* TASK DIRECTIONS
Write out the passage about the album Hell of a Tester below word for word, starting with "Hell of a Tester" and going on through "on the cover.".

* TEXT BLOCK
_ _ _

Hell of a Tester (sometimes written Hellofatester) is the third studio album by The Rasmus, then called Rasmus. It was released in 1998 by Warner Music and received Gold status in Finland. The most popular single was Liquid, which was released in September, getting into the Top 40 on MTV Nordic. It was voted Single of the Year for 1998 by music critics and fans and the video won an award in 1999 at the Finnish Music Video Awards.

The booklet and cover art has braille dotting of lyrics from the songs inside and "Hellofatester" on the cover.

Track listing
All songs are written by The Rasmus.

 "Every Day" – 3:17
 "Dirty Moose" – 3:27
 "Swimming with the Kids" – 3:30
 "Man in the Street" – 3:32
 "Tonight Tonight" – 1:54
 "City of the Dead" – 3:23
 "Liquid" – 4:18
 "Pa-Pa" – 2:18
 "Vibe" – 2:48
 "Help Me Sing" – 3:26
 "Tempo" – 4:49

Singles
 The first single from the album was Liquid, released the same year as the album.

_ _ _

* DATASET CONTENT
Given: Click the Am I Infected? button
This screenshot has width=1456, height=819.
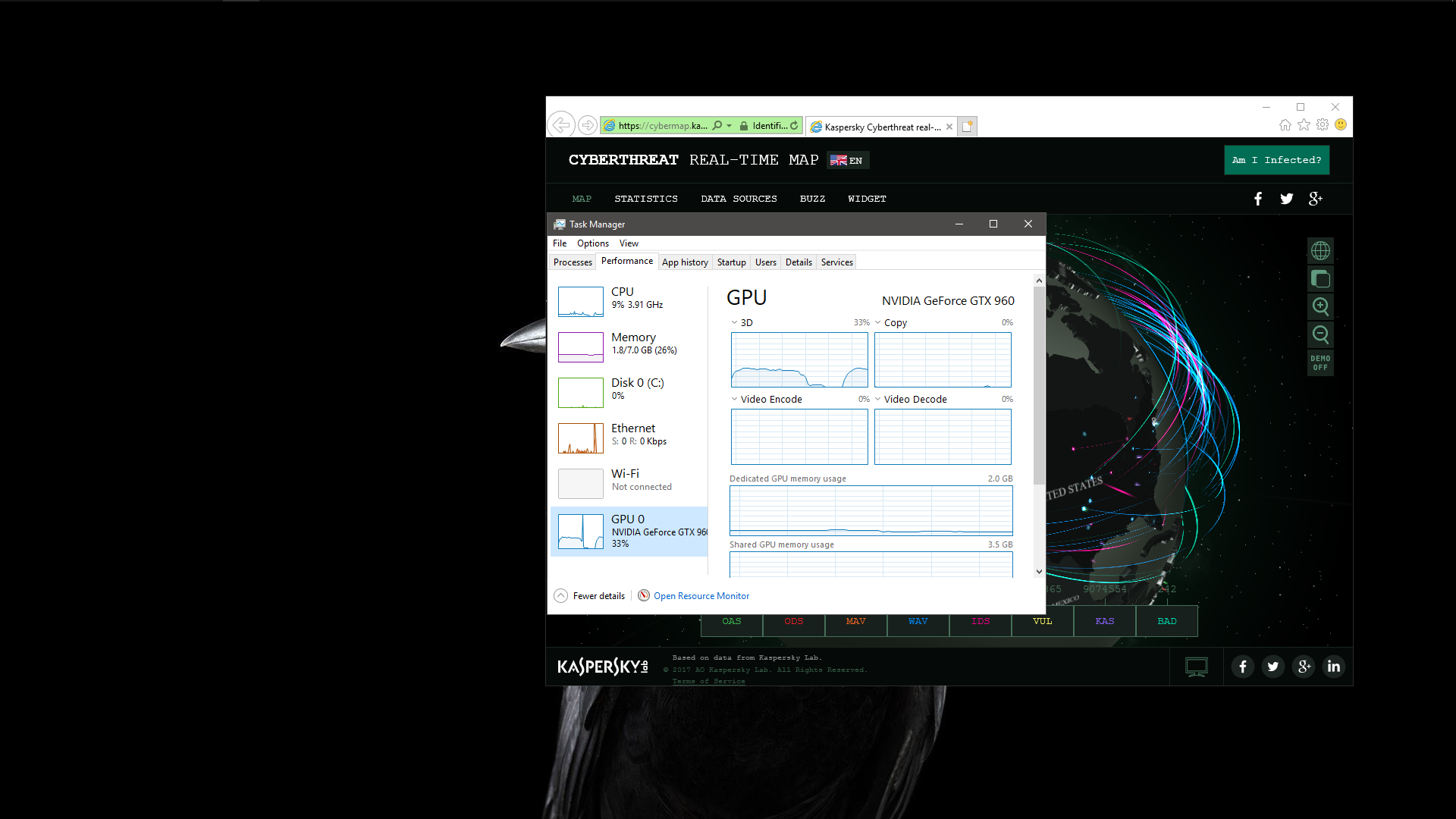Looking at the screenshot, I should click(1276, 160).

_ _ _

* FULL RESPONSE
Hell of a Tester (sometimes written Hellofatester) is the third studio album by The Rasmus, then called Rasmus. It was released in 1998 by Warner Music and received Gold status in Finland. The most popular single was Liquid, which was released in September, getting into the Top 40 on MTV Nordic. It was voted Single of the Year for 1998 by music critics and fans and the video won an award in 1999 at the Finnish Music Video Awards.

The booklet and cover art has braille dotting of lyrics from the songs inside and "Hellofatester" on the cover.